What lines in the records below include the word "agent"? Return each one.
(Beginning of Data provided)
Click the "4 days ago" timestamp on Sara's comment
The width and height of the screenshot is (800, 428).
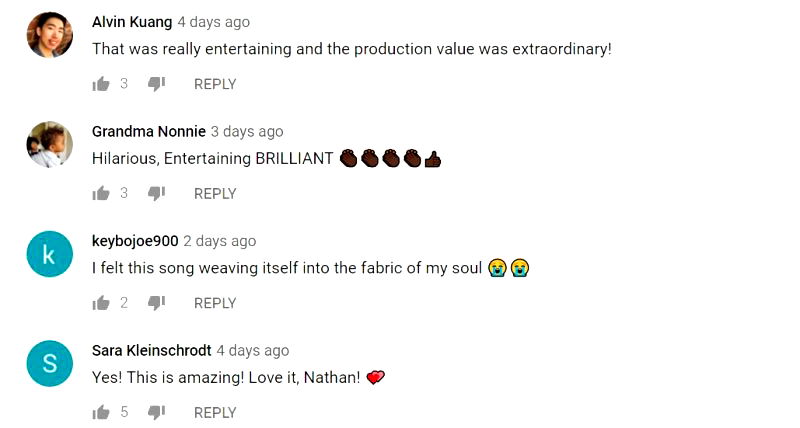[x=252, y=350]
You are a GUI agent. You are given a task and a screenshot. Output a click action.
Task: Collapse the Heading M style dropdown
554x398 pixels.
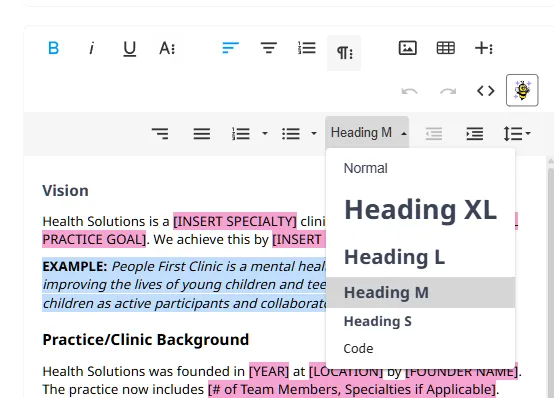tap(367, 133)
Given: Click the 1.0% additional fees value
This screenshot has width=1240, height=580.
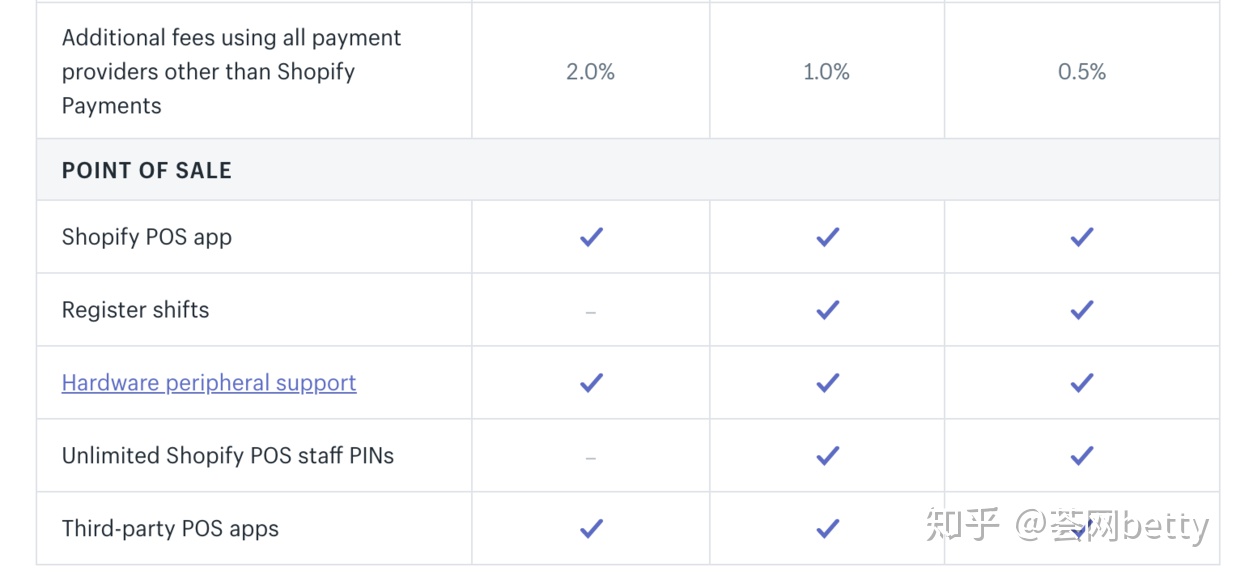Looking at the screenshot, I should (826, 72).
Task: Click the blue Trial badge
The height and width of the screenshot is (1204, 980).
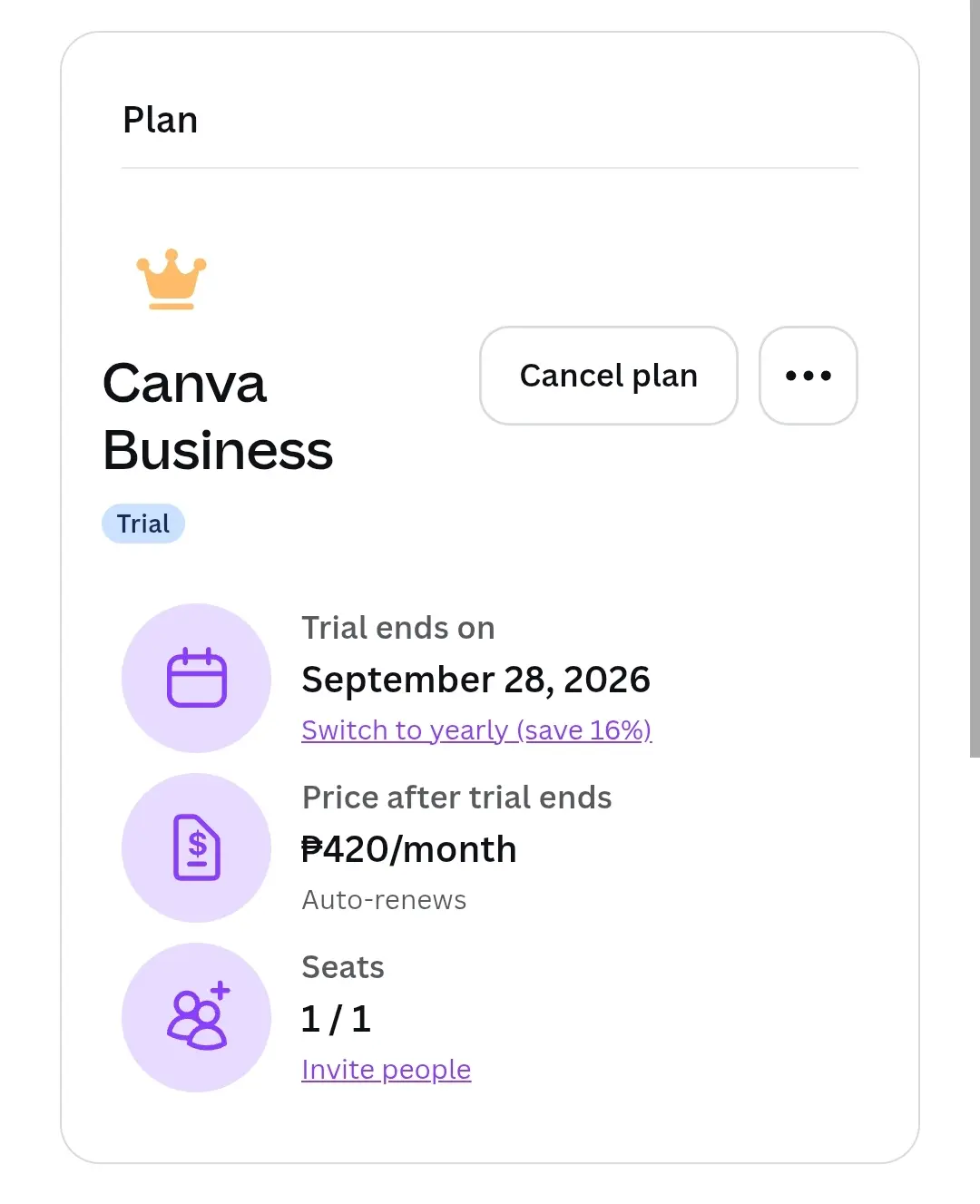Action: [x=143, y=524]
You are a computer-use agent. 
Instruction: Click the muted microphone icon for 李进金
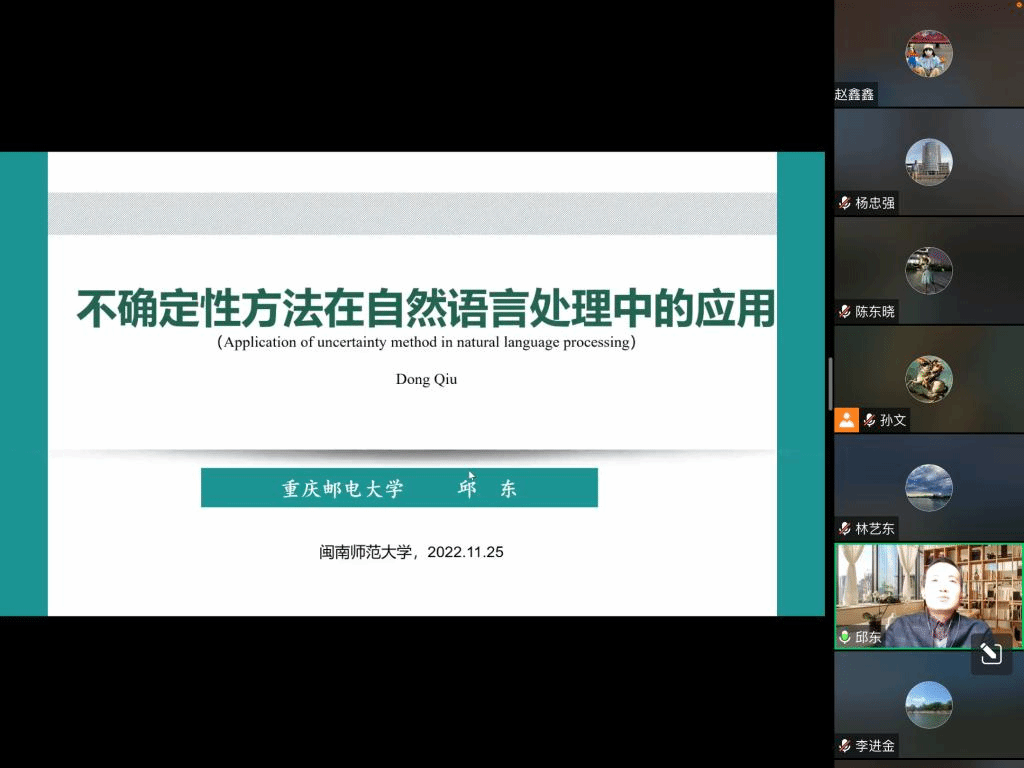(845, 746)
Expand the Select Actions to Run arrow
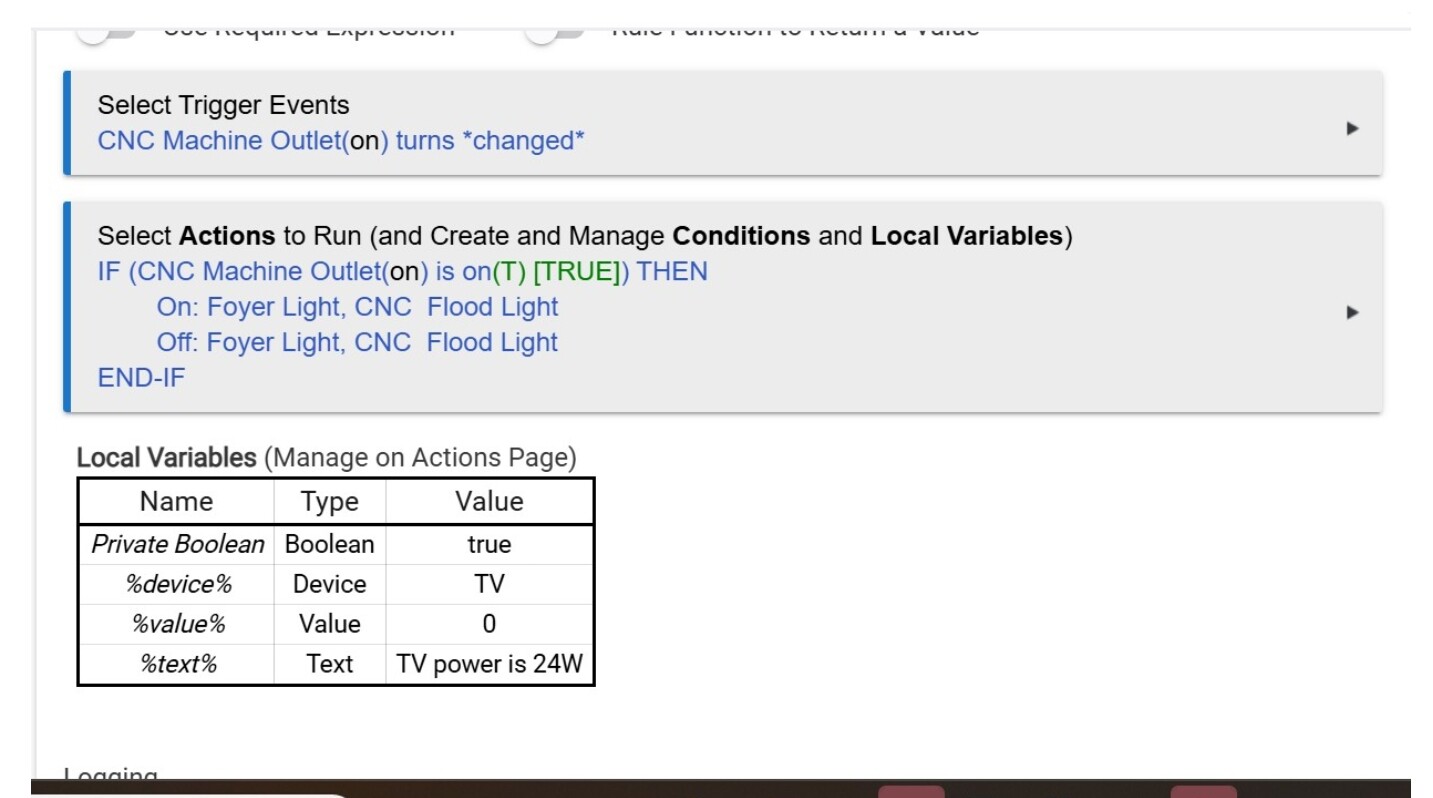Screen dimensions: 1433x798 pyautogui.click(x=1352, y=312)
(End of Data provided)
* **Answer to this exercise**:
You are a GUI agent. You are given a task and a screenshot. Output a click action.
You are a computer-use agent. 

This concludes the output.